Al concluir este tema del hombre, que ante todo fue J. de la Cruz y que después ha retratado en sus escritos, sólo queremos destacar la relación que existe entre su experiencia y su doctrina. Esto quiere decir que los escritos del Doctor místico son más autobiográficos de lo que aparecen. Significa también que el marco de su interpretación doctrinal es siempre su vida y su experiencia.

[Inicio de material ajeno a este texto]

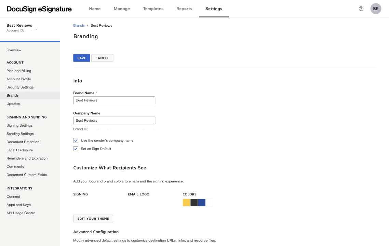Open EDIT YOUR THEME
The image size is (389, 246).
[93, 218]
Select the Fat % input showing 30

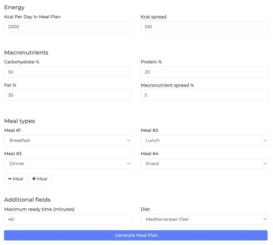click(x=67, y=95)
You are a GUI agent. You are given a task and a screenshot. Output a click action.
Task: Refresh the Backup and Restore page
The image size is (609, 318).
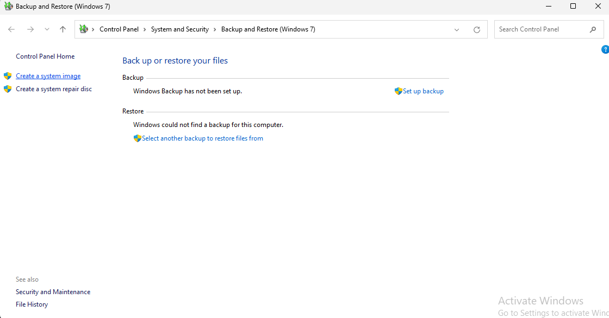477,30
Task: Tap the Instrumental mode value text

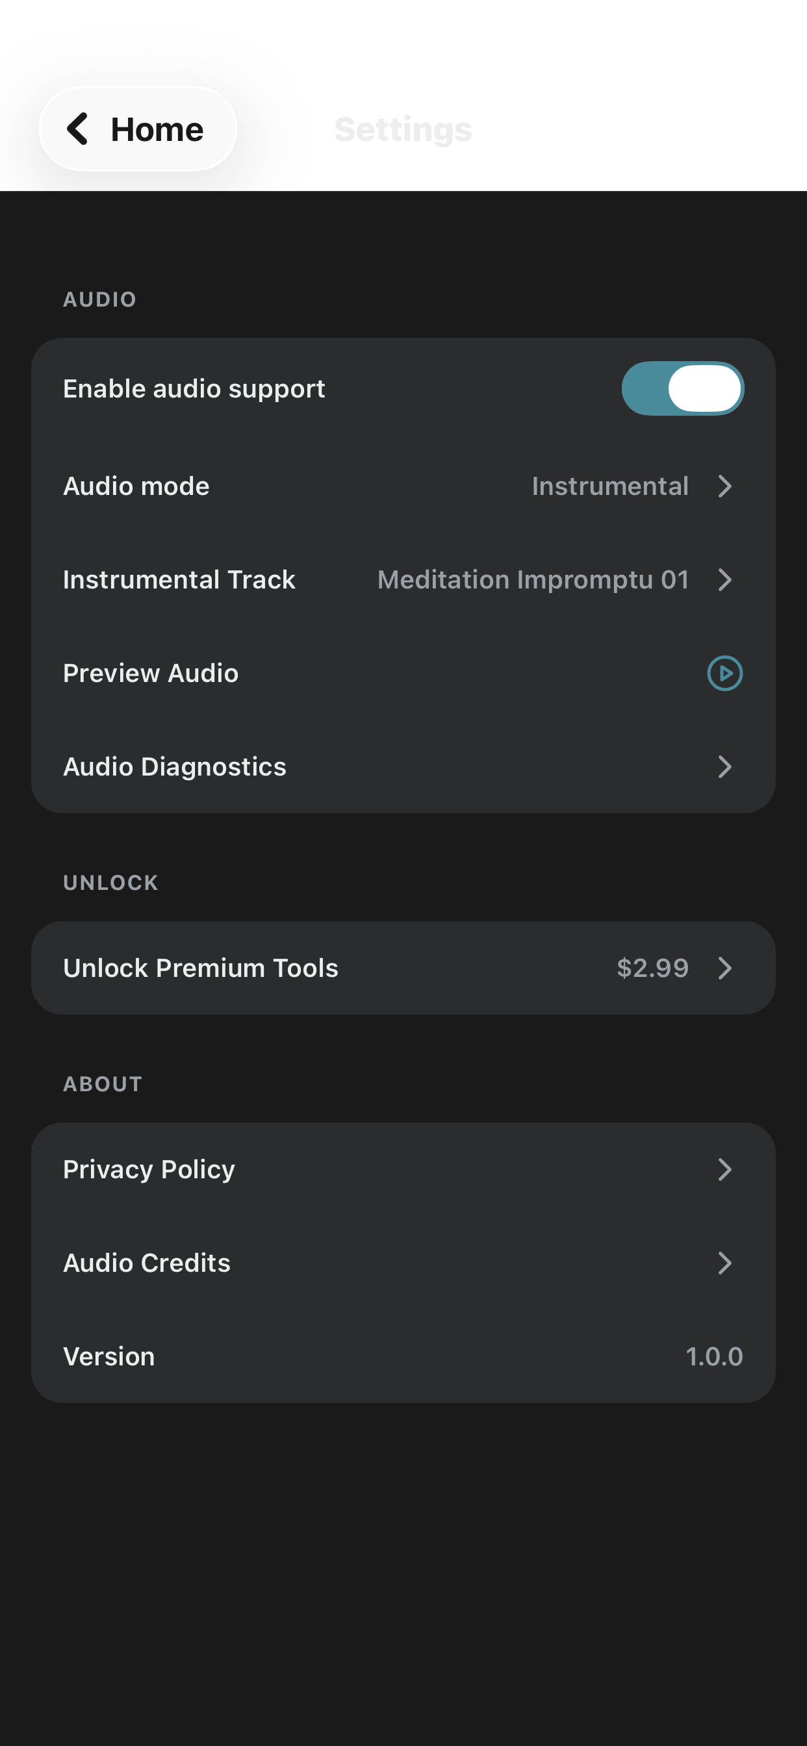Action: tap(610, 486)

BIBL. — FERNANDO URBINA, La persona humana en san Juan de la Cruz, Madrid 1956; HENRI SANSON, El espíritu humano según san Juan de la Cruz, Madrid 1962; GEORGES MOREL, Le sens de l’existence selon S. Jean de la Croix, I, Paris 1960, pp. 98135; FEDERICO RUIZ, Introducción a San Juan de la Cruz, Madrid 1968, pp. 295-327; EULOGIO PACHO, San Juan de la Cruz: Temas fundamentales, vol. 1, Burgos 1984, pp. 123-155; Id., “Escenario histórico de Juan de la Cruz: Su entorno religioso-cultural”, en AA. VV. Poesía y teología en S. Juan de la Cruz, Burgos 1990, p. 9-57; Id., “Hagiografías y biografías de San Juan de la Cruz”, en Actas del Congreso Internacional Sanjuanista, II, Valladolid 1993, pp. 19-32; TEÓFANES EGIDO, “Contexto histórico de San Juan de la Cruz”, en AA. VV., Experiencia y pensamiento en San Juan de la Cruz, Madrid 1990, p. 335-377; CIRO GARCÍA, Juan de la Cruz y el misterio del hombre, Burgos 1990, p. 111135; AA. VV., Dios habla en la noche: Vida, palabra, ambiente de San Juan de la Cruz, Madrid 1990; ANTXON AMUNARRIZ, Dios en la Noche: Lectura de la Noche oscura de San Juan de la Cruz, Roma 1991; CARLO BERARDI, “Questo è l’uomo. Note di antropologia teologica secondo S. Giovanni della Croce”, en Quaderni Carmelitani 8 (1991) 119-130; ANA Mª LÓPEZ DÍAZ-OTAZU, “La dignidad de la persona humana en la doctrina de S. Juan de la Cruz”, en Studium Legionense 32 (1991) 203-220; JOSÉ JIMÉNEZ LOZANO, “El hombre sin atributos”, en Actas del Congreso Internacional Sanjuanista, II, Valladolid 1993, p. 19-32.